Another example of a non-additive measure would be a distinct count of product_id. If we took the distinct count of products sold over a month, and then tried to sum the distinct count of products for each individual day and compared them, we would not get the same results. We can add the measure like this:

YAML
JavaScript
cubes:
  - name: line_items
    # ...
 
    measures:
      # ...
 
      - name: count_distinct_products
        sql: product_id
        type: count_distinct
 
    # ...

However the above cannot be used in for a pre-aggregation. We can instead change the type to count_distinct_approx, and then use the measure in a pre-aggregation definition:

YAML
JavaScript
cubes:
  - name: line_items
    # ...
 
    measures:
      # ...
 
      - name: count_distinct_products
        sql: product_id
        type: count_distinct_approx
 
    pre_aggregations:
      - name: my_rollup
        # ...
 
        measures:
          - count_distinct_products
 
    # ...

Selecting the pre-aggregation

To recap what we've learnt so far:

  • Additive measures are measures whose values can be added together

  • Multiplied measures are measures that define one_to_many relationships

  • Leaf measures are measures that do not reference any other measures in their definition

  • Calculated measures are measures that reference other dimensions and measures in their definition

  • A query is leaf measure additive if all of its leaf measures are one of: count, sum, min, max or count_distinct_approx

Cube looks for matching pre-aggregations in the order they are defined in a cube's data model file. Each defined pre-aggregation is then tested for a match based on the criteria in the flowchart below:

Pre-Aggregation Selection Flowchart

Some extra considerations for pre-aggregation selection:

  • The query's time dimension and granularity must match the pre-aggregation.

  • The query's time dimension and granularity together act as a dimension. If the date range isn't aligned with granularity, a common granularity is used. This common granularity is selected using the greatest common divisor (opens in a new tab) across both the query and pre-aggregation. For example, the common granularity between hour and day is hour because both hour and day can be divided by hour.

  • The query's granularity's date range must match the start date and end date from the time dimensions. For example, when using a granularity of month, the values should be the start and end days of the month i.e. ['2020-01-01T00:00:00.000', '2020-01-31T23:59:59.999']; when the granularity is day, the values should be the start and end hours of the day i.e. ['2020-01-01T00:00:00.000', '2020-01-01T23:59:59.999']. Date ranges are inclusive, and the minimum granularity is second.

  • The order in which pre-aggregations are defined in models matter; the first matching pre-aggregation for a query is the one that is used.
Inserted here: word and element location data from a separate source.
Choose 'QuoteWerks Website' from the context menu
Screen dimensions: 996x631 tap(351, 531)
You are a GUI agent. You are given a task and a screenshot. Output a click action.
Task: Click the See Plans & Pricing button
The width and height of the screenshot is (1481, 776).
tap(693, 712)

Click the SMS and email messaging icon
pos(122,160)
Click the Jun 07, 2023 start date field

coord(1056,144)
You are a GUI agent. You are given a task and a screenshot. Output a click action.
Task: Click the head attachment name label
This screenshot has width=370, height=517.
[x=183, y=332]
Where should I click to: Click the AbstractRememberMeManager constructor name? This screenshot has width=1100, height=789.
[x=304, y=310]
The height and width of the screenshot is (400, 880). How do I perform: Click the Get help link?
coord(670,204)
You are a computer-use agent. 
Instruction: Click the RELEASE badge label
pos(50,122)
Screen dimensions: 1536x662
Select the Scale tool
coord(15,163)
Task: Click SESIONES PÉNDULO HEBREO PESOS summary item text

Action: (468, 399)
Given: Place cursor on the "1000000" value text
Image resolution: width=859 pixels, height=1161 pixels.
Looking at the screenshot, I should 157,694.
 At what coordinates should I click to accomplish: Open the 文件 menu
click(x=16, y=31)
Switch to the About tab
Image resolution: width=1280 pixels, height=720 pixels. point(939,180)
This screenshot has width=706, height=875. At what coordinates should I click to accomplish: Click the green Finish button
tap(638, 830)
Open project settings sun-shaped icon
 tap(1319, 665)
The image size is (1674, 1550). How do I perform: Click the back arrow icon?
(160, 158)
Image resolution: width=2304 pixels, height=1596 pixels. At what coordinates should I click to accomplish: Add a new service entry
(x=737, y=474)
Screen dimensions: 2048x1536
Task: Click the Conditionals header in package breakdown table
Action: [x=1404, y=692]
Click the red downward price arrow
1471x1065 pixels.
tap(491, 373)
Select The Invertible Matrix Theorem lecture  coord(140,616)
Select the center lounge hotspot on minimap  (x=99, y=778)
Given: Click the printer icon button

Both the measures and dimensions of any cubes specified in the query are checked to find a matching rollup.

  • rollup pre-aggregations always have priority over original_sql. Thus, if you have both original_sql and rollup defined, Cube will try to match rollup pre-aggregations before trying to match original_sql. You can instruct Cube to use the original SQL pre-aggregations by using use_original_sql_pre_aggregations.